- Born: December 2, 1974 (age 51) Pittsburgh, Pennsylvania, U.S.
- Known for: Painting, animation

= Brian Alfred =

American painter

Brian Alfred (born 2 December 1974, in Pittsburgh, Pennsylvania) is an artist based in Brooklyn, New York.

==Education ==
Alfred received his Bachelors of Fine Art degree from Penn State University and his Masters of Fine Art degree from Yale University. He also attended the Skowhegan School of Painting and Sculpture in Maine.

==Creative works==
He has had solo shows at Miles McEnery Gallery, Haunch of Venison, Mary Boone Gallery, SCAI the Bathhouse, Sandroni Rey Gallery, and Max Protetch Gallery amongst others. His first museum survey show was held at the Phoenix Art Museum in 2004. He has also shown in museum shows at the Solomon R. Guggenheim Museum, the Den Frie Udstillingsbygning in Copenhagen, the Palazzo delle Papesse in Sienna, Italy, the Shizuoka Prefecture Museum of Art in Shizuoka, Japan, the Contemporary Art Center Museum in Cincinnati, Ohio and Kunstmuseum Wolfsburg, Germany among others.
His animation Help Me was featured on the Times Square NBC Astrovision screen as part of Creative Time's 59th Minute.

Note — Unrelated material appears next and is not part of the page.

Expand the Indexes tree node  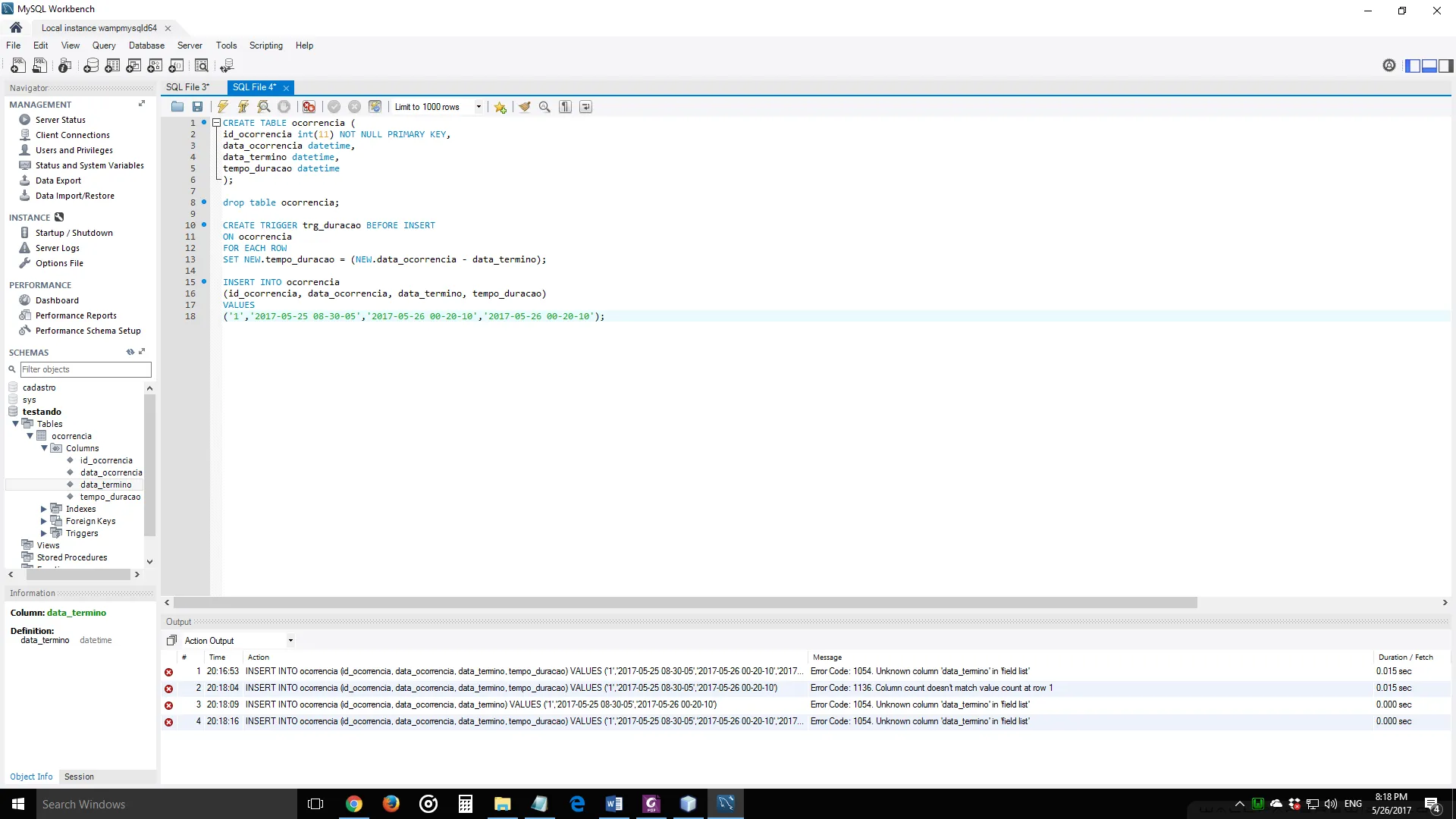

Other animations have been shown in film festivals worldwide, like the OneDotZero fest, Art Film at Art Basel, Eyebeam, The Big Screen Project at Eventi plaza and other venues.
A documentary about Alfred, called ArtFlick 001, was featured at the Sundance Film Festival.
Alfred is in the collection of museums including the Solomon R. Guggenheim Museum, New York, the Whitney Museum of American Art, New York, the San Francisco Museum of Modern Art, California, the Denver Art Museum, Colorado, the Albright-Knox Art Gallery, New York, the Phoenix Art Museum, the National Gallery of Victoria, Australia, Montclair Art Museum, New Jersey and the Orange County Museum of Art, California.
His awards include the Joan Mitchell Foundation Award, the American Academy of Arts and Letters Purchase Award, the Penn State Alumni Achievement Award, the New York Foundation of the Arts Inspiration Award and a two time Pollock-Krasner Foundation Grant recipient.

==Music career==
He was in a band called 33.3 which released two albums on Aesthetics Records in Chicago.
He is active in the music community and has worked with many musicians including Flying Lotus, Nosaj Thing, Nobukazu Takemura, Evax, Ghislain Poirier, The One AM Radio, Roberto Carlos Lange, Sawako, Lineland, Ian Williams, Opiate, Pan American, Schneider ™, Jeremy Boyle, Loscil, Static, Shuta Hasunuma, Lullatone, Erock, Jon Sheffield, Rei Harakami, SND and others. He has created catalogs where musicians created songs in relation to his work and also collaborated with musicians on creating multiple soundtracks to his animations. Evan Mast was a DJ at one of his openings at Protetch and handed out promo CDs of his band 'Cherry' which went on to become RATATAT.
Brian Alfred's work spans a wide range of imagery. His early work consisted mostly of images of architecture and landscape dealing with locations of events such as an exploding fireworks factory, an overcrowded city, housing projects, geodesic domes, radar towers, airports, etc. In 2006 he started a project of painting 333 portraits of people of influence called 'Millions Now Living Will Never Die'. He has painted and animated such subjects as freedom fighters, protest marches, volcanic plumes, office buildings, spiritual leaders and many others. Recent work has the subject of auto racing as a subject.
Alfred also has been involved over the past as a curator. His first curated event was an animation screening event in conjunction with his exhibit at Max Protetch which featured artists such as PaperRad, Cory Arcangel, Bob Linder, LoVid and others. He also curates for the Brooklyn-based artist collaboration company Woodpoint & Kingsland. They have collaborated with artists such as Diana Al-Hadid, Diana Al-Hadid, Ky Anderson, Kevin Appel, Katherine Bernhardt, Iona Rozeal Brown, Dzine, Austin Eddy, Chie Fueki, Luis Gispert, Tomokazu Matsuyama, Laurel Nakadate, Garth Weiser, Jules DeBalincourt, Ridley Howard and others. He curated a show called Black/White at Lamontagne Gallery featuring work by Dana Schutz, James Siena, Frederick Hammersley and others.